PROBLEM: Please pick up the article on the proposed EU tax hike for nicotine pouches and continue it from its last sentence.

TEXT:
⁂

A leaked draft of the European Commission’s proposed Tobacco Tax Directive has sent shockwaves across public health and policy communities. Among its most controversial measures: an unprecedented tax hike on nicotine pouches—Sweden’s leading tool in its harm reduction strategy. The plan suggests increasing the tax on pouches in Sweden by over 650%, from 207 SEK/kg to roughly 1,560 SEK/kg—a move that would add nearly 25 SEK to each can.
While the Commission frames the proposal as part of its broader Europe’s Beating Cancer Plan, critics argue it could seriously undermine smoking cessation progress, push users back to cigarettes, and damage national harm reduction models like Sweden’s.
Sweden’s Red Line: A Science-Backed Rejection
Sweden has been clear and united in its opposition. Finance Minister Elisabeth Svantesson stated plainly: “The proposal circulating is completely unacceptable to the Swedish government.” Sweden is prepared to veto the directive if necessary—a move that, due to EU unanimity rules on excise legislation, would stop the proposal in its tracks.

⁂

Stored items
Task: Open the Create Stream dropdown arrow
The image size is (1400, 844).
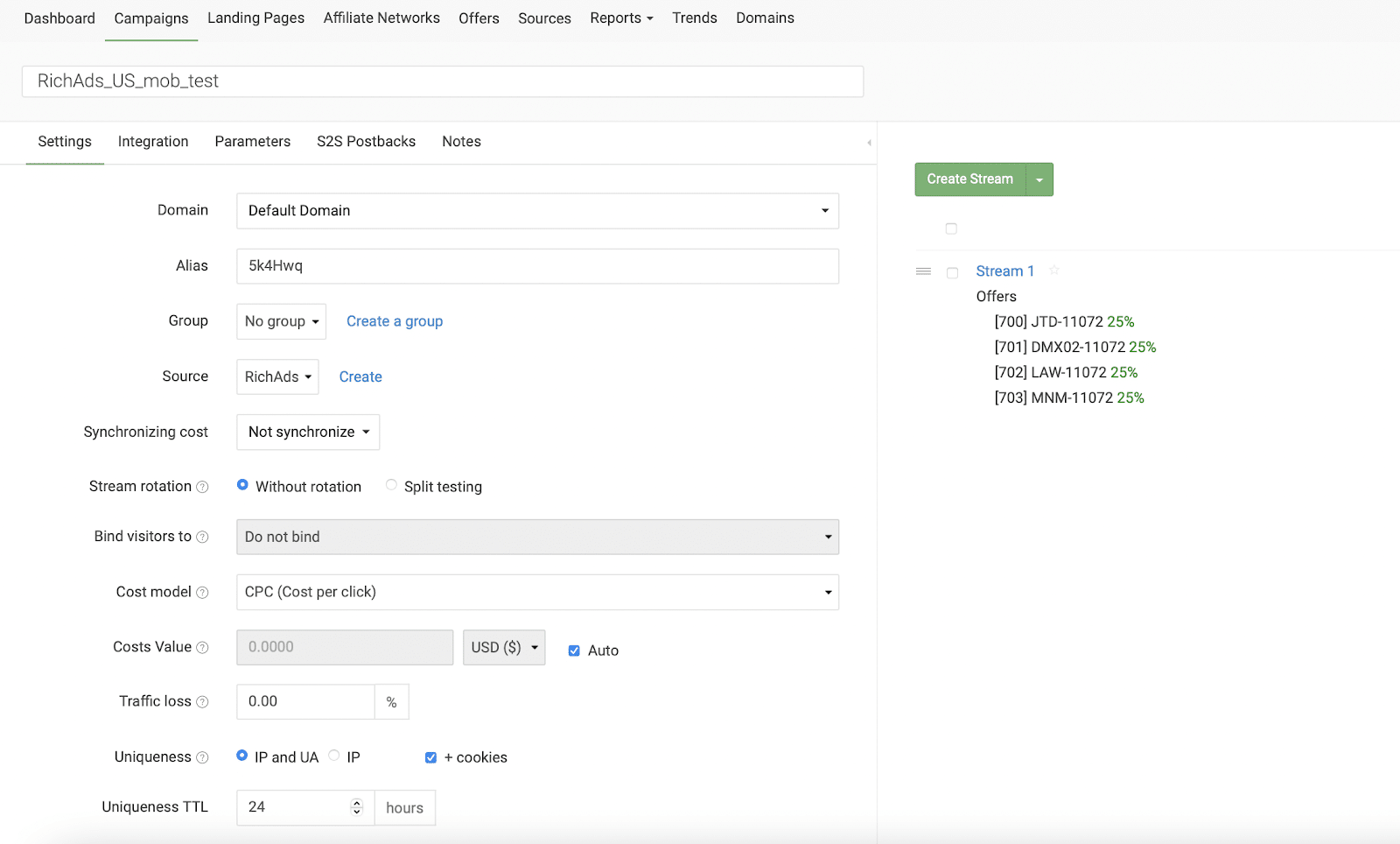Action: (1040, 179)
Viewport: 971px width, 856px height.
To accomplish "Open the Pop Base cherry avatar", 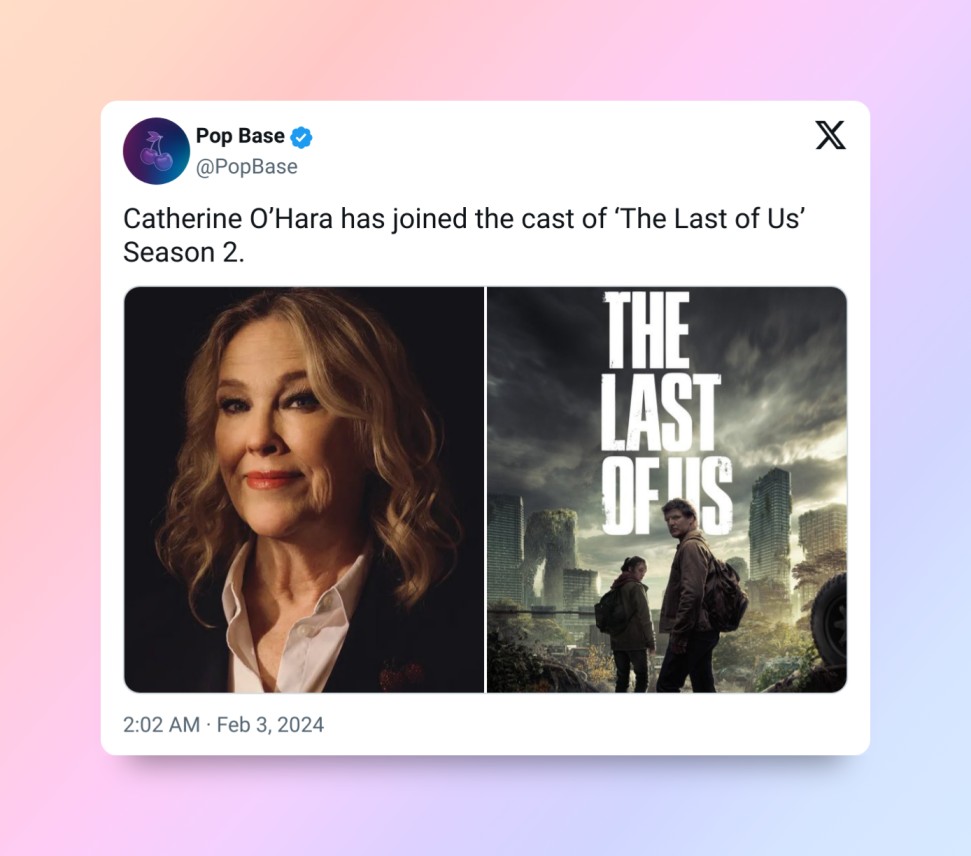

⁂

RESULT OF THE EXERCISE:
Sweden’s stance is based on three core principles:
- Tax According to Risk
Sweden believes nicotine taxes should be based on relative harm—lower taxes on non-combustible, reduced-risk products like snus and pouches; higher taxes on deadly cigarettes. - Preserve National Sovereignty
The government insists that taxation policy must remain a national competence, not dictated by a Brussels-led one-size-fits-all framework. - Defend Proven Results
Sweden has the lowest smoking rate in the EU and 44% fewer tobacco-related deaths than the EU average. It attributes this success to its risk-proportionate taxation and harm reduction model.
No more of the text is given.